- PROBLEM REQUIREMENTS: Nothing but the lines from the one containing "Viewport: 1024px width, 768px" through the one containing "Enable Maintain original print size", both included, should be given again, each exactly as written below.

Stored items
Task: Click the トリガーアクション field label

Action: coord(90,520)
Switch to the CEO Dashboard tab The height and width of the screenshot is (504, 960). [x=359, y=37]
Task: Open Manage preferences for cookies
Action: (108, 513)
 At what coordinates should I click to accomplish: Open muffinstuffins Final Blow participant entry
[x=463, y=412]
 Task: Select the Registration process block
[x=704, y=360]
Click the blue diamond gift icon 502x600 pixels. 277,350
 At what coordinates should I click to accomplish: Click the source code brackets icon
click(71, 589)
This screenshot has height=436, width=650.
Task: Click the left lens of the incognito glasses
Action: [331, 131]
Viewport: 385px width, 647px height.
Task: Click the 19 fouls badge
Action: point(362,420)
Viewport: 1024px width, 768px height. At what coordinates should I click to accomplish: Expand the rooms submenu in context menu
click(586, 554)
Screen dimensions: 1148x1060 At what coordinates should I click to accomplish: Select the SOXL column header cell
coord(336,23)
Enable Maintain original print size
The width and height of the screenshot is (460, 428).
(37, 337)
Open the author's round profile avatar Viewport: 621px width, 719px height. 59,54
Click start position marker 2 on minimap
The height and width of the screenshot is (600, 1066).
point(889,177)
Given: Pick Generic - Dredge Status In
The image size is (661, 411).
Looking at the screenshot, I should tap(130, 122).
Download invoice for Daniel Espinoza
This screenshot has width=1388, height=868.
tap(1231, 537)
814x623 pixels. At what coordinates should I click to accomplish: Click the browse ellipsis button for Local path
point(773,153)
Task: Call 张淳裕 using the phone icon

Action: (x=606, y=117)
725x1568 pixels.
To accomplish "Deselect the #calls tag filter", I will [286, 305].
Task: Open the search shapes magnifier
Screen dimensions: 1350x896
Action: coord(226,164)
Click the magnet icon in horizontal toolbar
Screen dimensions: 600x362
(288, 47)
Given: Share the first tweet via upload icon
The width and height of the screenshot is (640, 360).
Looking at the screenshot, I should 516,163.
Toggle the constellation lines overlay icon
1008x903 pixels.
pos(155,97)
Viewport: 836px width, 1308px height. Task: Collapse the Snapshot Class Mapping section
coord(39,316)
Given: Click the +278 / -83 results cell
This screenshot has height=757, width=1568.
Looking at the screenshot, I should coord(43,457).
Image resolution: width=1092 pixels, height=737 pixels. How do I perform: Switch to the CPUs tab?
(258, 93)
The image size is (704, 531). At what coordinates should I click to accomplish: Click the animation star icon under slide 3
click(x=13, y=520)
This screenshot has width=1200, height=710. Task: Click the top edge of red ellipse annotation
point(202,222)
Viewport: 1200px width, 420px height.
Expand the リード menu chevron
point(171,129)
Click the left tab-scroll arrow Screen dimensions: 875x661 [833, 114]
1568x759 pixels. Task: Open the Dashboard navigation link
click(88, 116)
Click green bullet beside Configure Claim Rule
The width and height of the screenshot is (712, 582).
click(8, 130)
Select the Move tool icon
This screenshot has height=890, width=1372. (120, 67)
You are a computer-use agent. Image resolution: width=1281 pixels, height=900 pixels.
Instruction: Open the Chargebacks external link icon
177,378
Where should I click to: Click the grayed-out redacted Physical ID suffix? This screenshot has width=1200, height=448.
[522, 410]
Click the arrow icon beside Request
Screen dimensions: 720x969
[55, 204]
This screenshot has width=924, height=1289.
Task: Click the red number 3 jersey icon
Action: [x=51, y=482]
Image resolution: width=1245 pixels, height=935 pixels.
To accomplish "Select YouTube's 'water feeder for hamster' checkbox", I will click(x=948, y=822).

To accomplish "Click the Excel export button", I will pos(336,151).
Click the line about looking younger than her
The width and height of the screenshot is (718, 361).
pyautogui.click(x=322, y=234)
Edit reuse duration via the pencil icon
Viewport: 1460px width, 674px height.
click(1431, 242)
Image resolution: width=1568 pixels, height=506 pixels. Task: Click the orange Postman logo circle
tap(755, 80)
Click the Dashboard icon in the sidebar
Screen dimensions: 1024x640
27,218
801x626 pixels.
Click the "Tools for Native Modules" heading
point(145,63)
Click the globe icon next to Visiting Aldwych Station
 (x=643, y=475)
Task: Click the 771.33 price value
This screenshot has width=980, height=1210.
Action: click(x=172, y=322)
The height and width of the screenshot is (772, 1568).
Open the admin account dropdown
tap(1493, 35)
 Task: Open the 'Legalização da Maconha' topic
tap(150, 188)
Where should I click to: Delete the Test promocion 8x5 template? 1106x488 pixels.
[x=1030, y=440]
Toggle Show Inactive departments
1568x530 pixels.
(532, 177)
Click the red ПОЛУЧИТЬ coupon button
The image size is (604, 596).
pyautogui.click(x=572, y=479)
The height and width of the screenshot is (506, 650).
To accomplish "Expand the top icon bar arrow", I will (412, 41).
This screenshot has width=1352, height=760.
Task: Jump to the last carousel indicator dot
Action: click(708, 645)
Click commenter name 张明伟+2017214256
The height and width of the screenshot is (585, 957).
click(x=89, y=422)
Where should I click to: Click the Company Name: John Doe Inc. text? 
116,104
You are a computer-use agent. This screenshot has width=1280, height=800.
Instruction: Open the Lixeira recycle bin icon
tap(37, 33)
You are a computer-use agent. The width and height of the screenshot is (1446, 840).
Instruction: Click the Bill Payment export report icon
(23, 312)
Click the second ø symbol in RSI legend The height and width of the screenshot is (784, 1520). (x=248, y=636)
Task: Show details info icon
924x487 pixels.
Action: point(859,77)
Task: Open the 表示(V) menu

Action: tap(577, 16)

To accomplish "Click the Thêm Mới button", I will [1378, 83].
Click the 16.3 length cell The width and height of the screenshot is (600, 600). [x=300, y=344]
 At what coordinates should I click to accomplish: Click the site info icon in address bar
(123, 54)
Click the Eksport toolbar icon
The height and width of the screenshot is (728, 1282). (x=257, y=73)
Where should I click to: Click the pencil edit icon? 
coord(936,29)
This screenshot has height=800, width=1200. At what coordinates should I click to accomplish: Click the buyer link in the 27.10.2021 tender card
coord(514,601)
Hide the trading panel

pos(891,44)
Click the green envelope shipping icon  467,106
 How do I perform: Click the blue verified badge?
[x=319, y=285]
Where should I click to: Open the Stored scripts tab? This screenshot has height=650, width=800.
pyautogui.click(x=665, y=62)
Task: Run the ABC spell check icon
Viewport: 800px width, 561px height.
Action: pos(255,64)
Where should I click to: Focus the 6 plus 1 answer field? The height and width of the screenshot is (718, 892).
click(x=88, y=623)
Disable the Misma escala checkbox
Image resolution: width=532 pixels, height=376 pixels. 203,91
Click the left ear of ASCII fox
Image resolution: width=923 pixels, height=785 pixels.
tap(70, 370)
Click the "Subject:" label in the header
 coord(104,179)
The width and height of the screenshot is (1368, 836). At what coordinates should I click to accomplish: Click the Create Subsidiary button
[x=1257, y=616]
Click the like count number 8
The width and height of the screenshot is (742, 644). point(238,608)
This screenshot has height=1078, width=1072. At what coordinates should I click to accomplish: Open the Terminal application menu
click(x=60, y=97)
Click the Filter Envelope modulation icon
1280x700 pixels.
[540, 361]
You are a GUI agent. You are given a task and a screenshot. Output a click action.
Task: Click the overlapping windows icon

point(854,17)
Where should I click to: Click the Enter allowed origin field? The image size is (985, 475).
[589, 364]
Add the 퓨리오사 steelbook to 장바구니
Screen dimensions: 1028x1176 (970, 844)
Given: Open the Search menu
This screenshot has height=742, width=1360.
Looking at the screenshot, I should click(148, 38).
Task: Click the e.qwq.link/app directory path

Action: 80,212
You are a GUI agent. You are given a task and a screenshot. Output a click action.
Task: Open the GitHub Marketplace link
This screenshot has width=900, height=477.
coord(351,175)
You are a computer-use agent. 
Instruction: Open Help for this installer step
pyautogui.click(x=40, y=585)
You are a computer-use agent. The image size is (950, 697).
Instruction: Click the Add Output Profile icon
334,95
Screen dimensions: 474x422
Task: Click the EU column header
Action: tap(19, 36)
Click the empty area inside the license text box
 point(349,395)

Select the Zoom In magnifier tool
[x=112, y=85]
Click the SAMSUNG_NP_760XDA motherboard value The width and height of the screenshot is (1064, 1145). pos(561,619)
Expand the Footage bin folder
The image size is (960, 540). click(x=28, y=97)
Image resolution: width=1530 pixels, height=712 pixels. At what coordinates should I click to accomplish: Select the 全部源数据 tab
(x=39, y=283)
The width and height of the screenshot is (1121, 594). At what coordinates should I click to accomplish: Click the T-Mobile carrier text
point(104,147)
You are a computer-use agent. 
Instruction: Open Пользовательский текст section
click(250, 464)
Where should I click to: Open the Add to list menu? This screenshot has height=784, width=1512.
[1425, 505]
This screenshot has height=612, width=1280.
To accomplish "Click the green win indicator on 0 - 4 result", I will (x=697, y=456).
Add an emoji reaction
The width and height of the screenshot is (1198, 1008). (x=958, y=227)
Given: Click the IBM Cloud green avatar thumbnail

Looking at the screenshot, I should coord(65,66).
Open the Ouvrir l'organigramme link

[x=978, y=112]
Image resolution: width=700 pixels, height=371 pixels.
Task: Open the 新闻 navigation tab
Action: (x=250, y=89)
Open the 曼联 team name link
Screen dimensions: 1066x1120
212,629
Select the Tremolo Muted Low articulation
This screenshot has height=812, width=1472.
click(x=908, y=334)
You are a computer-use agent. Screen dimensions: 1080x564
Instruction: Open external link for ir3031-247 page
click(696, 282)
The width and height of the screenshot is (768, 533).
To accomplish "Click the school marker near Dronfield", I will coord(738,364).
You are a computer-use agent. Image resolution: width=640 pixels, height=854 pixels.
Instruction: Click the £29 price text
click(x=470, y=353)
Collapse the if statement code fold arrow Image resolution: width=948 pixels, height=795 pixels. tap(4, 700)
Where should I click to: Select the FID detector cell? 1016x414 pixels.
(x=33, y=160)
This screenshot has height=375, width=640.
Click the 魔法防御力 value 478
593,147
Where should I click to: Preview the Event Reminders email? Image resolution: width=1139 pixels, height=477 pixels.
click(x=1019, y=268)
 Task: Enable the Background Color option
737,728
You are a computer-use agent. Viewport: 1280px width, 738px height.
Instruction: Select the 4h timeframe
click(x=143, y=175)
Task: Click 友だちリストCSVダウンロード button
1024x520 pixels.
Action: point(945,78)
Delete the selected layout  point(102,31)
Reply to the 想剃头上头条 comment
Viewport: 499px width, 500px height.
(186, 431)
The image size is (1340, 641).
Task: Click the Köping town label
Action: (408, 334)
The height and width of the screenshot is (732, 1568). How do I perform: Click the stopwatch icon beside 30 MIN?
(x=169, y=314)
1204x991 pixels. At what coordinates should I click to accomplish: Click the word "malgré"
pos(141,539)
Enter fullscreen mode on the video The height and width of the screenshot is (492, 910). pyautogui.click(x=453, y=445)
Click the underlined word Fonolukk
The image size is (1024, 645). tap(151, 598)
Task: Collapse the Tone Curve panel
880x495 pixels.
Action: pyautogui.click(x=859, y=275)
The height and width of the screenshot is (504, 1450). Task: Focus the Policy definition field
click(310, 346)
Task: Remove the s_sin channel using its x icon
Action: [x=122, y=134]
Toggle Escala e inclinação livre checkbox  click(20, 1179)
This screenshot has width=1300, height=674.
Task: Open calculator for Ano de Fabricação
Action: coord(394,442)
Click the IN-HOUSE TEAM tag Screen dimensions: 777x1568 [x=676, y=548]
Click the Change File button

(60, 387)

- TASK SOLUTION:
Viewport: 1024px width, 768px height. At what coordinates should I click to accomplish: Expand the rooms submenu in context menu
click(586, 554)
Screen dimensions: 1148x1060 At what coordinates should I click to accomplish: Select the SOXL column header cell
coord(336,23)
Enable Maintain original print size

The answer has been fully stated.